* TRY IT
Extend the passage below on the Ainu, the Habiru, and ancient priestly castes, picking up after its last sentence.

* TEXT EXCERPT
::::::::
The Y-shaped headdress of the Somali nomads is called barki and refers to divine blessing upon the wearer. The word corresponds to the Hebrew word birka which is the blessing upon food, oil or wine or upon a person.

Many of the world's oldest coins show animals with horns. These speak of the divine appointment of the rulers for whom the coins and royal seals were made.

White Gold: Revealing the World's Earliest Coins:

The ancient Nilotic Annu/Ainu were priests associated with the shrine at Heliopolis (Biblical On), one of the most prestigious of the ancient world. It was known a Iunu, place of pillars, because the temples and shrines had many pillars. Heliopolis (City of the Sun) was one of the places were the Habiru served as priests. Joseph married a daughter of the priest of Heliopolis (Iunu or On). The pyramids at Giza, Abusir and Saqqara were aligned to the obelisk of On, an Ainu (Annu) shrine city.

The Dravidian O'piru was a Sun temple. O'piru is a variant of Hapiru and Habiru, and all these reference an archaic priestly caste in ancient texts. The word Hapiru or Habiru refers to the ancient Hebrew, a caste of ruler-priests who served the rulers of the archaic world.

In the ancient world, a temple was considered the mansion (hâît) or the house (pirû) of the deity. The shrines and temples were aligned to the rising of the Sun, the emblem of the Creator among Abraham's ancestors. Those ancestors dispersed widely across the globe before 14,000 B.C. Depending on the region they are known by different names such as Saka and Kushan.

Cavalli-Sforza's genetic mapping studies indicate a pattern of expansion from the Sea of Japan towards eastern Asia. This came long after the expansion from Africa (100,000 and 70,000 years before the present).

The grandson of an Ainu elder living in Eastern Canada reports that not all the native people of North America came via the land bridge from Siberia. His Miqmaq people came via Scandinavia, a fact that has been confirmed by DNA studies (Haplogroup X2b5). This explains the common clothing style and decorative motifs and the close resemblance of the signs in the Ainu and Habiru/Hebrew scripts (shown above).

Nyland (2001) found that many place names and common objects in Hebrew are closely related to the proto-Saharan words. These would have been used by Abraham's Nilo-Saharan ancestors. In ancient Egyptian tera-ntr refers to a ruler-priest and among the Ainu tera means priest. Abraham's father was "Terah" and his ancestors were from the Upper Nile Valley. The Ainu word for water is aka, which corresponds to asta, the Old Nubian word for water.
::::::::
* EXTRACTED ENTRIES
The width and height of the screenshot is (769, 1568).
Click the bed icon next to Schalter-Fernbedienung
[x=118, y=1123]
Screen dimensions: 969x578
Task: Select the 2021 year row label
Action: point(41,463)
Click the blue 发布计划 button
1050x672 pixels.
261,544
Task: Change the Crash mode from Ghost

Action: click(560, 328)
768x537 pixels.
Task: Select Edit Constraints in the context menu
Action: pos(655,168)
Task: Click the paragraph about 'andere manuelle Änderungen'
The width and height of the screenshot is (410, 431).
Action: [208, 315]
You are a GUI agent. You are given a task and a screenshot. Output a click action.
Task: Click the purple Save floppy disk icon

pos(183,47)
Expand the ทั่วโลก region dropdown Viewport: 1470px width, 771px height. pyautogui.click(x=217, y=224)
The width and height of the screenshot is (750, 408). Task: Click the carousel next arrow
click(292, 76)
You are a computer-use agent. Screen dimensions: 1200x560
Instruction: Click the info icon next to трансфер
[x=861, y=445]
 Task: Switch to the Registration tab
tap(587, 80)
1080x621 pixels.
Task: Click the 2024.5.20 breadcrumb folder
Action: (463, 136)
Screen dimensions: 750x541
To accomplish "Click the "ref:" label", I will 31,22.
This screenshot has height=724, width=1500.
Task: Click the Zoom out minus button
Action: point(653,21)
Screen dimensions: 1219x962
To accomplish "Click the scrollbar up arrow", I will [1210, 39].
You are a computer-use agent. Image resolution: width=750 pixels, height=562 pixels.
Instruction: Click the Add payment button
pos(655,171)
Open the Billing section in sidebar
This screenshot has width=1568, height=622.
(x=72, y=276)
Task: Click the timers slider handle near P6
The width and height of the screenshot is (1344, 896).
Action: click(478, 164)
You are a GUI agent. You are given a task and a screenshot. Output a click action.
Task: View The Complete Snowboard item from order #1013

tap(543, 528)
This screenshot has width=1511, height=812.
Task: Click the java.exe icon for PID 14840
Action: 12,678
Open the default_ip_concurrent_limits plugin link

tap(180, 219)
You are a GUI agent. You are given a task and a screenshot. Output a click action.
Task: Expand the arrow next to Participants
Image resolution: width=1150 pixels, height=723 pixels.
::::::::
* ANSWER FOR THIS EXERCISE
Jomon vessel dated to the Middle Period, (3000–2000 BC).
Jomon sacred horned vessel
3000–2000 BC 
Sailko/Wikimedia Commons
As the point of origin for the ancestors of the Jomon was the Nile Valley we would expect to find some common features in the artefacts of the descendants of the Nilotic Ainu and the Japanese Ainu.

The Jomon horned vessels of Japan are of special interest because they resemble the horned altars of Abraham's Horite ruler-priest caste. The vessel shown (right) would have had a ritual use.

Jomon pottery has been found throughout the islands of the Japanese archipelago. Some pieces date to as early as 14,000 BC. The Ainu of Japan are probably descendants of the Nilotic Annu who moved out of Africa, beginning about 20,000 years ago. (See Solving the Ainu Mystery.)

The tree of life is a motif found on the Jomon vessel in Japan and the Iron Age horned altar (below) found in Israel. Other common motifs include serpents, solar boats, circles, and diagonal hatch marks. The diagonal marks are found on the world's oldest known human artifacts.

Altar Rehov Iron Age II, 10th century BCE Pottery H: 49; W: 32.7 cm Israel Antiquities Authority:


J Eppinga said...

Among animals, horns are used to overpower other males, probably for the benefit of females / reproduction.

I am curious about the laying on of hands to the horns of the alter (e.g., 1 Kings 2:28 ) for protection. Where on earth did they get that one from? :)

Thank you,
- Jay

Alice Linsley said...

Also see 1 Kings 1:50. The horns represent the power of God. Both Joab and Adonijah found themselves on the losing side of a political struggle and fled to the LORD for protection, taking hold of the horns. It was an appeal for divine aid and mercy.